Director: Norman Taurog
Producer: Henry Blanke
Screenplay: Jack Rose and Melville Shavelson from the book by Anna Perrot Rose
Cinematography: Robert Burks
Production Design: Douglas Bacon
Music: Max Steiner
Cast: Cary Grant ("Poppy" Rose), Betsy Drake (Anna Rose), Lurene Tuttle (Miss Kenyon), Randy Stuart (Mrs. Foreman), John Ridgely (Harry Foreman), Irving Bacon (The Mayor), Mary Treen (Mrs. Roberts), Iris Mann (Jane), George Winslow (Teenie), Clifford Tatum, Jr. (Jimmy-John), Gay Gordon (Trot), Malcolm Cassell (Tim), Larry Olsen (Ben).
by Felicia Feaster
Room For One More
Voice-over narration by Cary Grant as "George Rose" is heard intermittently throughout the film. Room for One More was based on an autobiographical novel by Anna Maria Rose Wright of Lynwood, NJ. Wright was credited onscreen as Anna Perrott Rose. Although September 1951 Hollywood Reporter news items add Karoline Grimes, Tommy Law and Elizabeth Flournoy to the cast, their appearance in the released film has not been confirmed. Fifty-one San Fernando and Verdugo, CA, Boy Scouts were extras in the Boy Scout Court of Honor scene, according to Warner Bros. production notes. Grant and Betsy Drake were real-life spouses from 1949 to 1959.

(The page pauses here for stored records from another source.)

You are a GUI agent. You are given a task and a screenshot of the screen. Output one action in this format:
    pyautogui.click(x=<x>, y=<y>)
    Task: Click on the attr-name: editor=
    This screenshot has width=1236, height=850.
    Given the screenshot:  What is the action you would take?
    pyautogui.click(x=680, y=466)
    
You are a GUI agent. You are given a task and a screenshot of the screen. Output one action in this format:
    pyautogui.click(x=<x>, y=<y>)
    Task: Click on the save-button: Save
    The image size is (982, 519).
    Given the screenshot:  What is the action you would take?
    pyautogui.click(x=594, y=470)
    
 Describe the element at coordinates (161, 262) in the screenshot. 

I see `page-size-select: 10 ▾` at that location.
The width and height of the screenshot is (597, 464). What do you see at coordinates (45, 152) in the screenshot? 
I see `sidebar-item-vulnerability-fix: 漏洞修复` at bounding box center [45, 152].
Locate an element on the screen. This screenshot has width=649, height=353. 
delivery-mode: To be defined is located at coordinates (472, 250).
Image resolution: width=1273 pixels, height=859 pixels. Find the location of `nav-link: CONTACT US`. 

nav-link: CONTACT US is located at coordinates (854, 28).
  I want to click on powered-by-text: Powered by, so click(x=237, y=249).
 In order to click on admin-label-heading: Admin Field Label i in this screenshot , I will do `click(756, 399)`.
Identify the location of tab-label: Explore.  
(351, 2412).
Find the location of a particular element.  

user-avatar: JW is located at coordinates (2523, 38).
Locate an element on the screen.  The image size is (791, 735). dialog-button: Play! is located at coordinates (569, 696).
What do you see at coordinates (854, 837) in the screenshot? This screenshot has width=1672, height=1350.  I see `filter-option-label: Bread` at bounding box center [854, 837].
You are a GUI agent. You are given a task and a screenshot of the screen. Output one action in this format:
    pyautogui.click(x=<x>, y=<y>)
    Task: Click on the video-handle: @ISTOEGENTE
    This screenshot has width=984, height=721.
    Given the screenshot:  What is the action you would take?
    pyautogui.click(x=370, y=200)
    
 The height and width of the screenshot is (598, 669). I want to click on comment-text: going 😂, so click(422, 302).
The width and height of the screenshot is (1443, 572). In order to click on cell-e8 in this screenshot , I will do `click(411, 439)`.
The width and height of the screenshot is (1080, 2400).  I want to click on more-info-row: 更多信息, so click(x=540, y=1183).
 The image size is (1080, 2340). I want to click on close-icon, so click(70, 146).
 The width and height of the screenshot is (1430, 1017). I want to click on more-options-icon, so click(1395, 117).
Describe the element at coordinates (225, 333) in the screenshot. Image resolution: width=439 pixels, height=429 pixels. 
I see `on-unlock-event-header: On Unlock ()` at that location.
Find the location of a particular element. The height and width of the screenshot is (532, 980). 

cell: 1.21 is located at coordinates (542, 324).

Room for One More marked the film debut of five-year-old George "Foghorn" Winslow, who first appeared on Art Linkletter's People Are Funny television show. The child, who appeared in a number of films during the 1950s, was known for his distinctive voice. Grant reprised his role for a Lux Radio Theatre production on May 26, 1952, which co-starred Phyllis Thaxter as "Anna Rose." The film was later broadcast on television under the title The Easy Way. A television series based on the film, starring Andrew Duggan and Peggy McCay as George and Anna Rose, ran on the ABC network in 1962.